Diagnosis and prevention of chronic kidney disease have become challenging for healthcare professionals and other concerned authorities. It can be mitigated to some extent if it can be pre-diagnosed in well advance. In this paper, we attempted to predict CKD using an ensemble learning approach. Specifically, we used five boosting algorithms: XGBoost, CatBoost, LightGBM, AdaBoost, and gradient boosting. We employed different preprocessing techniques like the imputation method for handling missing values and min-max scalar and Z-score for data standardisation and normalisation. In addition, hyperparameter techniques like grid search were used to find the optimal parameter values. Furthermore, feature selection was carried out for each algorithm. AdaBoost emerged as the overall best performer in accuracy (99.17%), precision, recall, f1-score, and support in the experiment. AdaBoost also attained better results for AUC-ROC and misclassification rate. Comparing our proposed model with similar works, we found that our method outperformed others.

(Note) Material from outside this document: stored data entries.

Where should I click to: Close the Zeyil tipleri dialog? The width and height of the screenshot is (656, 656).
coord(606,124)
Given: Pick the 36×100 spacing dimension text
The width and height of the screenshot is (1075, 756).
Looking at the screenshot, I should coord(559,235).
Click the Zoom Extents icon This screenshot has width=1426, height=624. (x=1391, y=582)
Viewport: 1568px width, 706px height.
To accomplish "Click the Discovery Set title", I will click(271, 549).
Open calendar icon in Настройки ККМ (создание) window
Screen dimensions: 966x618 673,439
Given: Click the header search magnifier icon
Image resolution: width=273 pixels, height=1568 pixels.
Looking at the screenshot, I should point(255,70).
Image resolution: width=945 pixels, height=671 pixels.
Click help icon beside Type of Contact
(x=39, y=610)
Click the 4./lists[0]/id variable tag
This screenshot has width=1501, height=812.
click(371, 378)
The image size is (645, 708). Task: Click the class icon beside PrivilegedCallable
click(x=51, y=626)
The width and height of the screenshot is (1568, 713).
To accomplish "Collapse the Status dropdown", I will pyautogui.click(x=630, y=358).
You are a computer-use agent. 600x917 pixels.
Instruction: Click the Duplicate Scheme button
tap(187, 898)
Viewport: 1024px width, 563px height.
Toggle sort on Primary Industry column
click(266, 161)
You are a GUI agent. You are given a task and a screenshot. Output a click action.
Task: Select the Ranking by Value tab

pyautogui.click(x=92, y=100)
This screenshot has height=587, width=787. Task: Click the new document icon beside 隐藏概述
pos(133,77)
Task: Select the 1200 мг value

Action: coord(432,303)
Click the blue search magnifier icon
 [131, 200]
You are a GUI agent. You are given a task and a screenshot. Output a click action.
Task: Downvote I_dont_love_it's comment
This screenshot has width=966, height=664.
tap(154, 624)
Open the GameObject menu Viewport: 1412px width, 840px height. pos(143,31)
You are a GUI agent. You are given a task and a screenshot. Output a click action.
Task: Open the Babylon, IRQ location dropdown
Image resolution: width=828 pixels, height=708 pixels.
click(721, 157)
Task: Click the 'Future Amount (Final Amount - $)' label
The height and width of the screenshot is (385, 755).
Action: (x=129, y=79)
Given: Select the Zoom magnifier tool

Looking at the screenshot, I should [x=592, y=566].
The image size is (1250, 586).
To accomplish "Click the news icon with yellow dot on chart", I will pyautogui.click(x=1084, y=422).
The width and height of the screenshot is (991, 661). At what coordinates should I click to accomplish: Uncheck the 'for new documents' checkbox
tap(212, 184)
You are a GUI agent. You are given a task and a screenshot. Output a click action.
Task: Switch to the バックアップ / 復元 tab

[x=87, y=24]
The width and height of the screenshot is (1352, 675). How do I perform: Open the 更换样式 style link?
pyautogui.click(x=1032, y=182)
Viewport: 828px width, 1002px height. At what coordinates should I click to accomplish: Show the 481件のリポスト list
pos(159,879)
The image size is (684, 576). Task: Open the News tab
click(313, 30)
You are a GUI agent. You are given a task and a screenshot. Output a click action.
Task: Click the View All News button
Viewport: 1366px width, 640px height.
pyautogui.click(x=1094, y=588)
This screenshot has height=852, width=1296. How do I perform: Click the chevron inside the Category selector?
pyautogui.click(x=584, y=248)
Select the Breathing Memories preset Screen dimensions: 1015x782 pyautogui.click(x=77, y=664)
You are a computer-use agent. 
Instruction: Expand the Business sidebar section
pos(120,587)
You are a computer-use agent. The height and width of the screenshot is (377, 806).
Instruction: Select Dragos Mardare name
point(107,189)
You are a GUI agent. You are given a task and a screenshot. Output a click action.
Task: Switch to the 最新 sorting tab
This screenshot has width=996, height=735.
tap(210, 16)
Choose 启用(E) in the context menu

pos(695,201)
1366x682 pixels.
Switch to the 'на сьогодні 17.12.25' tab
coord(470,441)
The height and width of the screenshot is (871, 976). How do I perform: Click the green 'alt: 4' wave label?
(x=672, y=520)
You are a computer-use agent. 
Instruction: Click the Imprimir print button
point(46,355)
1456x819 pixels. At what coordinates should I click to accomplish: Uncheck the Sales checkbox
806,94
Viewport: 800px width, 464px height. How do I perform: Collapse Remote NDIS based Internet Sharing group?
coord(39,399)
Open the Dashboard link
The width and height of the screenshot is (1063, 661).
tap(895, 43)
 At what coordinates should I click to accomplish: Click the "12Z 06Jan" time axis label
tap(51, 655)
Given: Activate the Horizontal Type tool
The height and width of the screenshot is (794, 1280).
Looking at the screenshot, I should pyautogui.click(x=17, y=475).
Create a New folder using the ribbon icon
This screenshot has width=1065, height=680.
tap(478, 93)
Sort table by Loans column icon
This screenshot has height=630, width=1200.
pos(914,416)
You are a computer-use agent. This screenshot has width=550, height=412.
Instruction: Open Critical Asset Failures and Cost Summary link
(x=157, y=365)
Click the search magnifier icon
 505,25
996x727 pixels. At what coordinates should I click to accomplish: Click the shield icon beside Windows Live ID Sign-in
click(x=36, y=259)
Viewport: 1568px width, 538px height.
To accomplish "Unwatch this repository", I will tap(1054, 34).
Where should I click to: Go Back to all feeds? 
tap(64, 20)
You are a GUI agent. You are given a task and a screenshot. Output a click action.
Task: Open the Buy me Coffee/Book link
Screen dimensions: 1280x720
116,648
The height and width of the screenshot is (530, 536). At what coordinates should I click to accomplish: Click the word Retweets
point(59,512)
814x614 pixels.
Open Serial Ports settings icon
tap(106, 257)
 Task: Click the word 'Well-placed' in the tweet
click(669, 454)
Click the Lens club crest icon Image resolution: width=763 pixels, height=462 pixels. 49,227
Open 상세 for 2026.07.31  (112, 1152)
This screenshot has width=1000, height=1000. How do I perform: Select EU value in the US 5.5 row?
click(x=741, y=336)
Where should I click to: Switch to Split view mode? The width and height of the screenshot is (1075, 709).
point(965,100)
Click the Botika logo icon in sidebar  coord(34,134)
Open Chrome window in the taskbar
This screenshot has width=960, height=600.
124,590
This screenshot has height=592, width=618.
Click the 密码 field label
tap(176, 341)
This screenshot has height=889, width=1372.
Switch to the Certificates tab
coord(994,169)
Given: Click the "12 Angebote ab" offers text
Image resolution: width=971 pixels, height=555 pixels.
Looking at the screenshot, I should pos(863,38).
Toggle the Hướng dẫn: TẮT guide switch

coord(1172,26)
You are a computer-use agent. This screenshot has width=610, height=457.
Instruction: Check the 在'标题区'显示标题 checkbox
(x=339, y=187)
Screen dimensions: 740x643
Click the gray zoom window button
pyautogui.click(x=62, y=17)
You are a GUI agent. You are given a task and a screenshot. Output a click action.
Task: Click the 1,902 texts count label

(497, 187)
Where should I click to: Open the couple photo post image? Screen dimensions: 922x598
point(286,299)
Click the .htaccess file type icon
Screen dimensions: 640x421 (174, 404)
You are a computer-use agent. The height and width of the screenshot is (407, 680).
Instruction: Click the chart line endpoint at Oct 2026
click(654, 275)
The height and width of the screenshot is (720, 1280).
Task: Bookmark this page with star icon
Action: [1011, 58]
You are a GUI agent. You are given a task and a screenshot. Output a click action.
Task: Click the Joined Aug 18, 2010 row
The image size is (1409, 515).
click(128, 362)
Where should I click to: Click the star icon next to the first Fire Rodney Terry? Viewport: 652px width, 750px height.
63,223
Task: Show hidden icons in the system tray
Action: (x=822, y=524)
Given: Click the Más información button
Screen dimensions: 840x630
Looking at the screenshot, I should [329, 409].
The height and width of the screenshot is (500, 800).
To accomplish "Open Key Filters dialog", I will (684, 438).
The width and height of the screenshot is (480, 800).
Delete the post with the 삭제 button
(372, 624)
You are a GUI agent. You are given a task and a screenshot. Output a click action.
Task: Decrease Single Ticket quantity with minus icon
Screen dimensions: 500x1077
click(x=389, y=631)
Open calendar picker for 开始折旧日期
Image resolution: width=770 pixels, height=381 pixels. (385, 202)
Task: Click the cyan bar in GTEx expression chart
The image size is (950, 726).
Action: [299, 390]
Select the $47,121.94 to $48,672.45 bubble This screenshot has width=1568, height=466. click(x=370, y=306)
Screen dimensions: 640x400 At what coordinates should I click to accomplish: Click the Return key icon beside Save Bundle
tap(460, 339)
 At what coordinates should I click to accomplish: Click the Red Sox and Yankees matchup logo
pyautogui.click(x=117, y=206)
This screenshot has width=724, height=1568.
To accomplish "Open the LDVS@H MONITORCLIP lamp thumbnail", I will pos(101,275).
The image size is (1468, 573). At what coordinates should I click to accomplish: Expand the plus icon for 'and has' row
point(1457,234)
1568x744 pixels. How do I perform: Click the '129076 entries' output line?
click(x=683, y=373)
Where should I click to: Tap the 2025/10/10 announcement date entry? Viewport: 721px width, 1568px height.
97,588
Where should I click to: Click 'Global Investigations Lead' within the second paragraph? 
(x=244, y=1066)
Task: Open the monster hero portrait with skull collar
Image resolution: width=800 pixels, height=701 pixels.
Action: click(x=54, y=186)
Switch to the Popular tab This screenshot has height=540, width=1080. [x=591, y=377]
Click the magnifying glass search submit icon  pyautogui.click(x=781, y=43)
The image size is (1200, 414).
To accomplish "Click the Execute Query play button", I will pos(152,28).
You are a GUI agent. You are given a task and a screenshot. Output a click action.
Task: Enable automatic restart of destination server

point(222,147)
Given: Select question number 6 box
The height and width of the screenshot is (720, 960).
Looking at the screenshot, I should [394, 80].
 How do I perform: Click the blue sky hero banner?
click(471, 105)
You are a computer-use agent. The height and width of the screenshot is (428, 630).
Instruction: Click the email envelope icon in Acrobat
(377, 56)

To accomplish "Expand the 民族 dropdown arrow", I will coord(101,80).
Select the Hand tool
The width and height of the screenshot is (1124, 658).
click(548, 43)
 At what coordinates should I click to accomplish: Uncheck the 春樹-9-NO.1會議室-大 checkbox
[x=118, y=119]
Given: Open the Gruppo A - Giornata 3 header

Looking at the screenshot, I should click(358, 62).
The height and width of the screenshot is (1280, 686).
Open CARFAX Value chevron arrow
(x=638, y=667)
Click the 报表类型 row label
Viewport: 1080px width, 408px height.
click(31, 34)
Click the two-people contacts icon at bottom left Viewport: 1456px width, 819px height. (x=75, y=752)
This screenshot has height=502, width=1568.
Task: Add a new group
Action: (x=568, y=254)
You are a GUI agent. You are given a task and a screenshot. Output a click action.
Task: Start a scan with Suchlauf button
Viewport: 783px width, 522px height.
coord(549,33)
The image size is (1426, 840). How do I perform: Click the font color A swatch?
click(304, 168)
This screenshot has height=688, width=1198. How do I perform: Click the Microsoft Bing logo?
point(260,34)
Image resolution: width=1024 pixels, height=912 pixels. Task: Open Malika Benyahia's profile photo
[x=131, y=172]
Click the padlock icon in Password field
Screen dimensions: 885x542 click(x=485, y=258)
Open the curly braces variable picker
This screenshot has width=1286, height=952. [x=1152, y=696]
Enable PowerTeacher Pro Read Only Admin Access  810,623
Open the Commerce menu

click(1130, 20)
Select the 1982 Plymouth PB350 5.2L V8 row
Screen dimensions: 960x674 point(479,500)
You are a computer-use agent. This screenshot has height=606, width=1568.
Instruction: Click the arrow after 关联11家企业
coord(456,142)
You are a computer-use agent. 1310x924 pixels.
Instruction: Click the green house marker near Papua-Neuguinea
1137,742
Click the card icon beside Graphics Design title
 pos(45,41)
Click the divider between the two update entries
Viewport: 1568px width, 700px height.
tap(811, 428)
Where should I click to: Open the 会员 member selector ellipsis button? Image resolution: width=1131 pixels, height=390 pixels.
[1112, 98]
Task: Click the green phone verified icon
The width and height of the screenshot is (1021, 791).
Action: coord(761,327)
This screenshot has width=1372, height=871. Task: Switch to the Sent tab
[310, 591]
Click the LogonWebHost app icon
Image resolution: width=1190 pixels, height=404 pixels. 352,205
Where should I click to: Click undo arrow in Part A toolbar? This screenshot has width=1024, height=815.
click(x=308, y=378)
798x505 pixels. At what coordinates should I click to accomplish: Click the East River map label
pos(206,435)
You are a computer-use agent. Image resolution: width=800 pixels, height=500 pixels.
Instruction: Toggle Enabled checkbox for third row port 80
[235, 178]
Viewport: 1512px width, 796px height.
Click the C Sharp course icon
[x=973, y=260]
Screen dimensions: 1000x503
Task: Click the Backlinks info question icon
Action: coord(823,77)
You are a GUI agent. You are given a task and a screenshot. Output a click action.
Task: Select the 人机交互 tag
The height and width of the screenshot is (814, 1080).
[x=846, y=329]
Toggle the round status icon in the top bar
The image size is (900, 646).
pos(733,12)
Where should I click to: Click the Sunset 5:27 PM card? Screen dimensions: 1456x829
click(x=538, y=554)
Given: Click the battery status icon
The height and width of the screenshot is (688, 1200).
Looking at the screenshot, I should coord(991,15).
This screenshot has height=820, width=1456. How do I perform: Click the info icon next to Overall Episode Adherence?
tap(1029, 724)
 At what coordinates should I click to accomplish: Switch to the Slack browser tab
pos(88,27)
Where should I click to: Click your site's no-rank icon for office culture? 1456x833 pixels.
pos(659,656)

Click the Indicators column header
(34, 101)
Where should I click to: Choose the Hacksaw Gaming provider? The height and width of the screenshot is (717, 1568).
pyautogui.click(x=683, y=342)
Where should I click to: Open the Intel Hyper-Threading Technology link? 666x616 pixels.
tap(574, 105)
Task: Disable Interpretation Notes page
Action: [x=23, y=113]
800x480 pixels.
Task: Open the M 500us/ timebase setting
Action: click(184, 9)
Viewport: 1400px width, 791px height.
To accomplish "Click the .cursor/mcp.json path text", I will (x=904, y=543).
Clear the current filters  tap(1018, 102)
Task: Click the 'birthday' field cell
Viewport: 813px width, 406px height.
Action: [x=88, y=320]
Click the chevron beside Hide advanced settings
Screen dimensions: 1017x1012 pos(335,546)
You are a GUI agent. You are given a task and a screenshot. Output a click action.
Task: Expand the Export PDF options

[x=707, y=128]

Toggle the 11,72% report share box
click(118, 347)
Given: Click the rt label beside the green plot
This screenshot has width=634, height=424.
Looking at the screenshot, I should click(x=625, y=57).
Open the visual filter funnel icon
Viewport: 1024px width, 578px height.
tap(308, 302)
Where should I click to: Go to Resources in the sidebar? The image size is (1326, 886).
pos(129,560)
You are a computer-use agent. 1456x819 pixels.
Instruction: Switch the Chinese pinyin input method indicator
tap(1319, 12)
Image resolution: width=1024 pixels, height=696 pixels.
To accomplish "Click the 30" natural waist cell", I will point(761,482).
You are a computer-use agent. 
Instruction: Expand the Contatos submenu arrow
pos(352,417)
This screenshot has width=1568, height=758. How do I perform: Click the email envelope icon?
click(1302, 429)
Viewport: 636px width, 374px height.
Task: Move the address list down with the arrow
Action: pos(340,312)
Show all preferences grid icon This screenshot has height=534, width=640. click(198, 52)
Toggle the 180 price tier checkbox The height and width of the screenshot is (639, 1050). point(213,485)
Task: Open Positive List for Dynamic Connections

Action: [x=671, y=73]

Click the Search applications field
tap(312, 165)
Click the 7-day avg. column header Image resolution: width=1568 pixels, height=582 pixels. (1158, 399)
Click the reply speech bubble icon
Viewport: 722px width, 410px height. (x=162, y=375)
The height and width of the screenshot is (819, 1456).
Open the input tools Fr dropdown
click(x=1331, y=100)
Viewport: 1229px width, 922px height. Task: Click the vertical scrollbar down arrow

Though the proposed model performed relatively well, it has some obvious limitations. The size of the considered dataset is small, which may limit the prediction model’s performance in generic situations. It is observed that most of the features are having least contribution towards CKD. A more balanced dataset would lead to a better prediction model.

As an extension of this work, other ensemble learning techniques, like bagging, stacking, etc., can be explored to improve the results. Additionally, deep learning techniques can also be experimented with the exercised dataset. To validate the effectivity of the proposed model, additional and larger datasets are needed in future. Our proposed model can be applied to other disease datasets (e.g., diabetes) with common features. We expect more powerful disease prediction models to be developed and implemented in medical diagnosis and treatment.